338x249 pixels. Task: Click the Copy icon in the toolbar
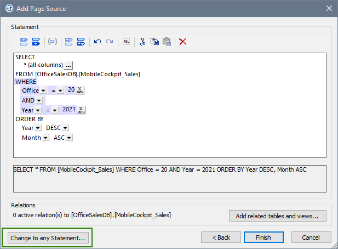click(154, 42)
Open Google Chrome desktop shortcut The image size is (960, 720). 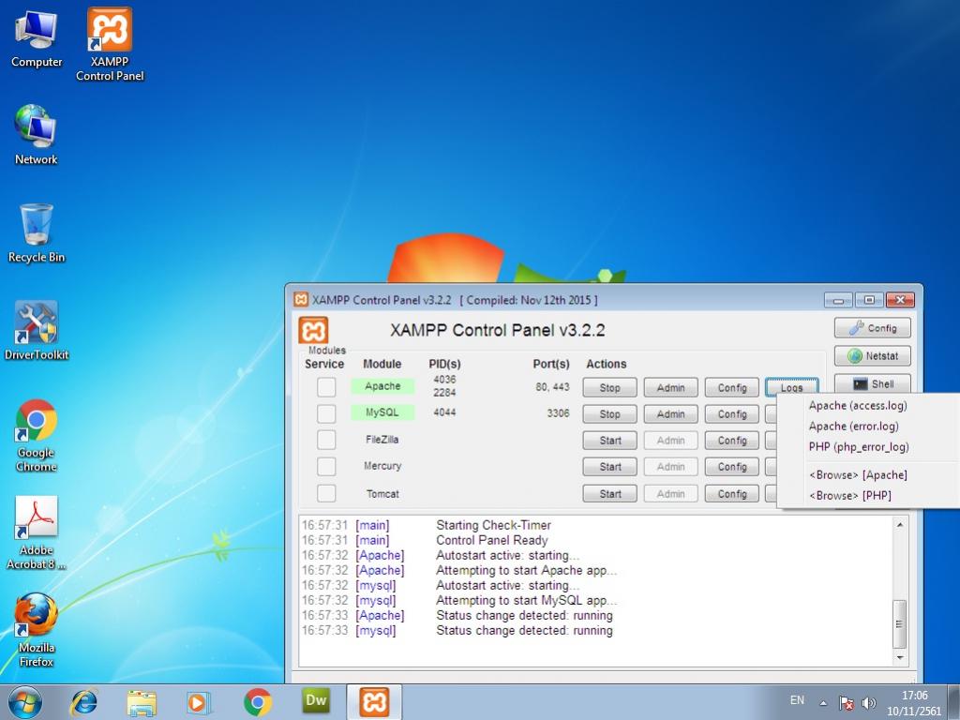(36, 435)
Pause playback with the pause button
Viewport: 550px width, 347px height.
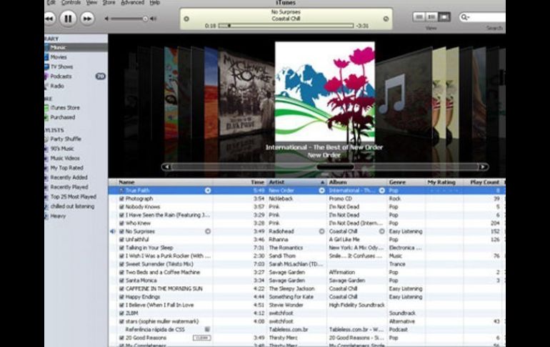point(68,18)
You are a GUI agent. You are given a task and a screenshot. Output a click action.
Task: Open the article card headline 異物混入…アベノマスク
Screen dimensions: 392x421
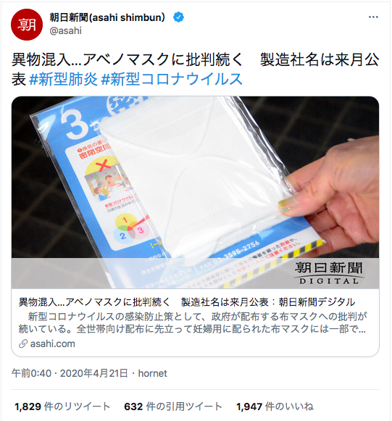point(187,302)
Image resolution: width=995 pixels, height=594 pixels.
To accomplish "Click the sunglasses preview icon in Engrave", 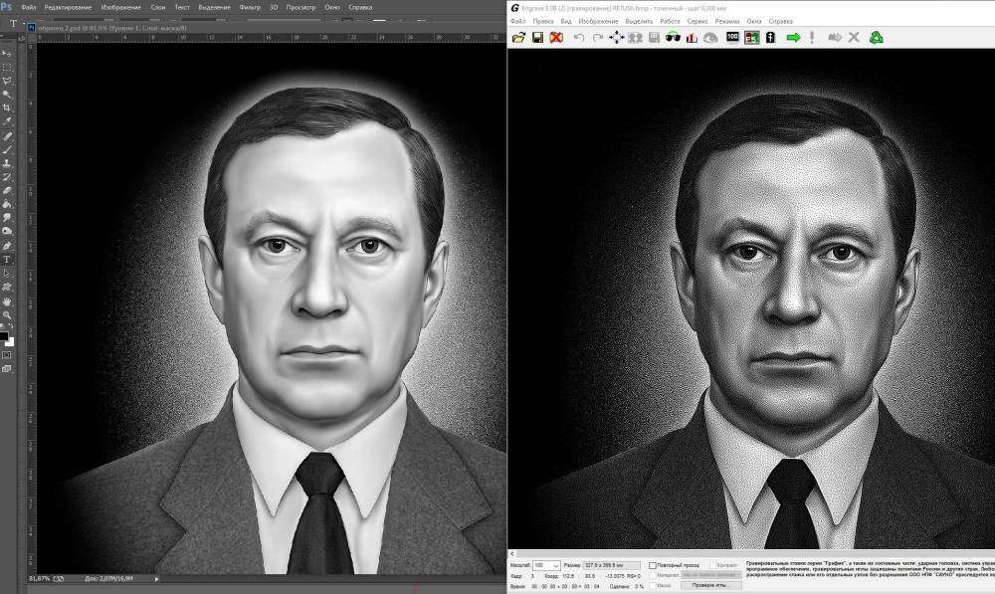I will point(671,40).
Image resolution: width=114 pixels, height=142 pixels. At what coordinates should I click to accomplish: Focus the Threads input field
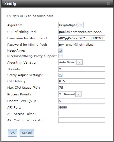coord(82,69)
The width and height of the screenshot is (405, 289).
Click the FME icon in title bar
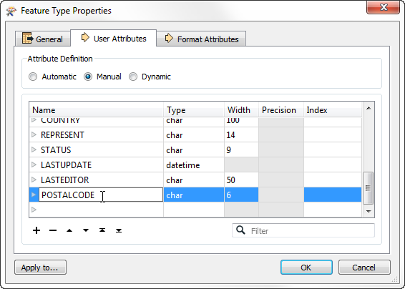pyautogui.click(x=11, y=11)
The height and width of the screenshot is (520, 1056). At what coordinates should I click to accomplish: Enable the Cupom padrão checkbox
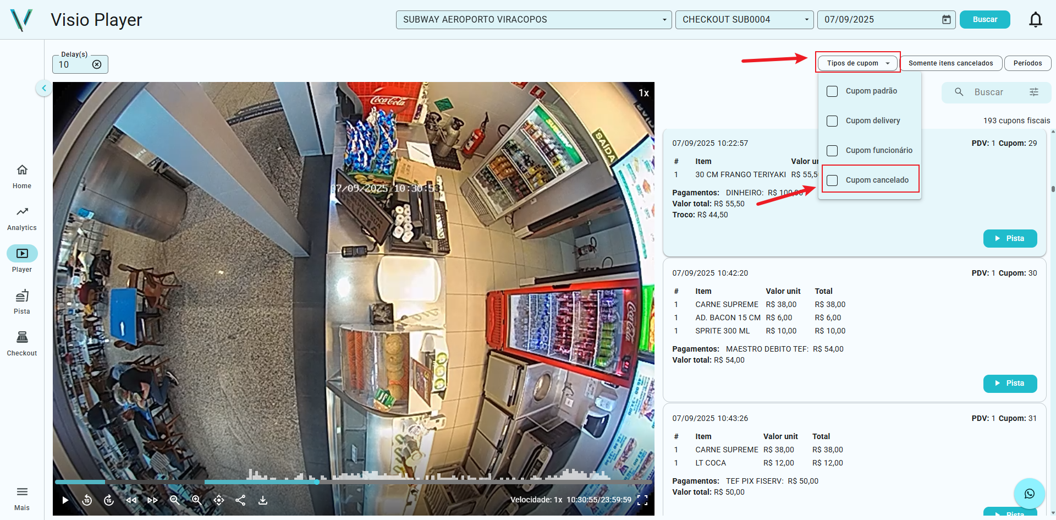click(x=833, y=91)
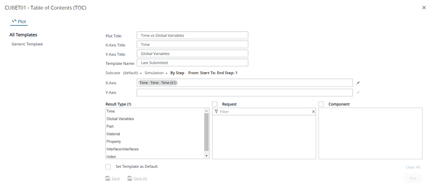This screenshot has width=430, height=191.
Task: Select Global Variables result type
Action: pos(120,119)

> DIRECTIONS FOR THIS TASK
Beginning with the line that holds "The height and" and continuing to the end of the entries above, set down each line exactly, both ends included; include no pictures.

> OUTPUT FOR THIS EXERCISE
The height and width of the screenshot is (520, 1056). At what coordinates should I click to accomplish: Enable the Cupom padrão checkbox
click(x=833, y=91)
This screenshot has width=430, height=191.
Task: Select Global Variables result type
Action: pos(120,119)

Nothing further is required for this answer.